Today (February 15) is International Angelman Day, which provides an opportunity to raise awareness of the condition and mobilise people to improve the lives of families impacted by the rare disease.
Angelman syndrome impacts almost 2,000 Australians and 200 Western Australians.
The syndrome prevents speech, impairs mobility and impacts independence. Most people with the syndrome require ongoing support.
It is caused by a severe reduction of expression of the gene UBE3A (which sits on the 15th chromosome on the maternal allele) in the brain.
The Angelman Syndrome Association of WA joins each year with other organisations, nationally and internationally, for International Angelman Day to raise community recognition of the needs and accomplishments of children and adults with the syndrome.

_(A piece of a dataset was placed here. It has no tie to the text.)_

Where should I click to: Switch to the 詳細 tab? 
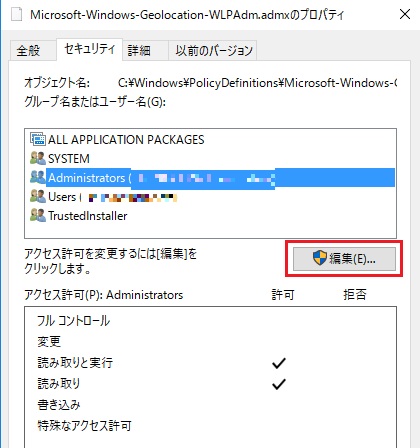tap(139, 51)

Angelman syndrome is poorly diagnosed. Many people receive incorrect diagnoses of other disabilities, which impact their ability to access supports.

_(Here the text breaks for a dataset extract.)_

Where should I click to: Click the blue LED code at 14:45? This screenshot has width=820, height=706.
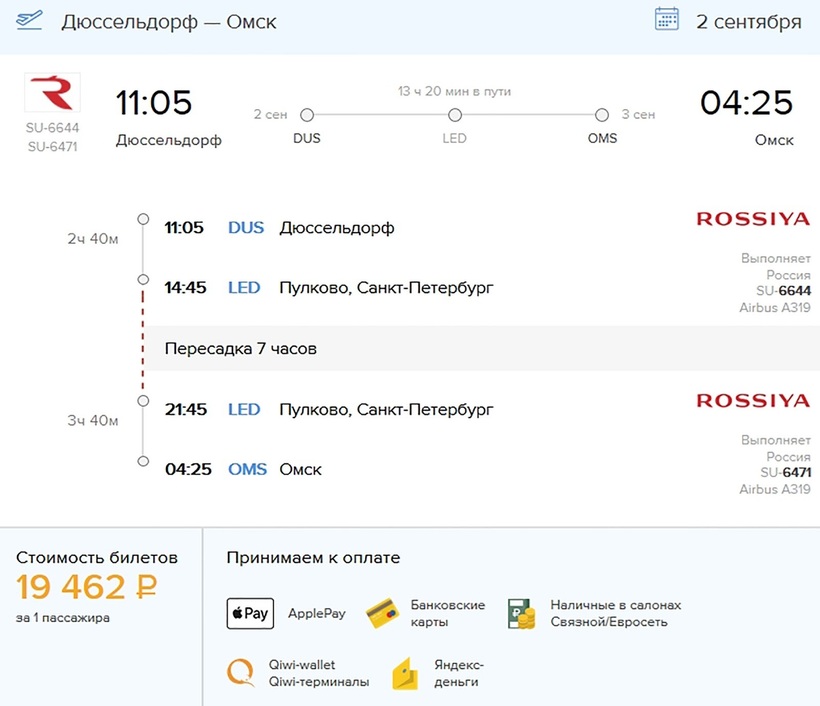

As stated by Disability Services Minister Stephen Dawson:
“I am proud to support International Angelman Day as part of Rare Diseases Month.
“I’ve been told by members of our community how having a correct diagnosis and access to information about their rare disease helps them immeasurably with daily life.
“There is no known cure of the syndrome but research efforts are underway internationally to treat it and increase peoples’ independence. It’s my hope that trials could occur in the coming years here in WA.”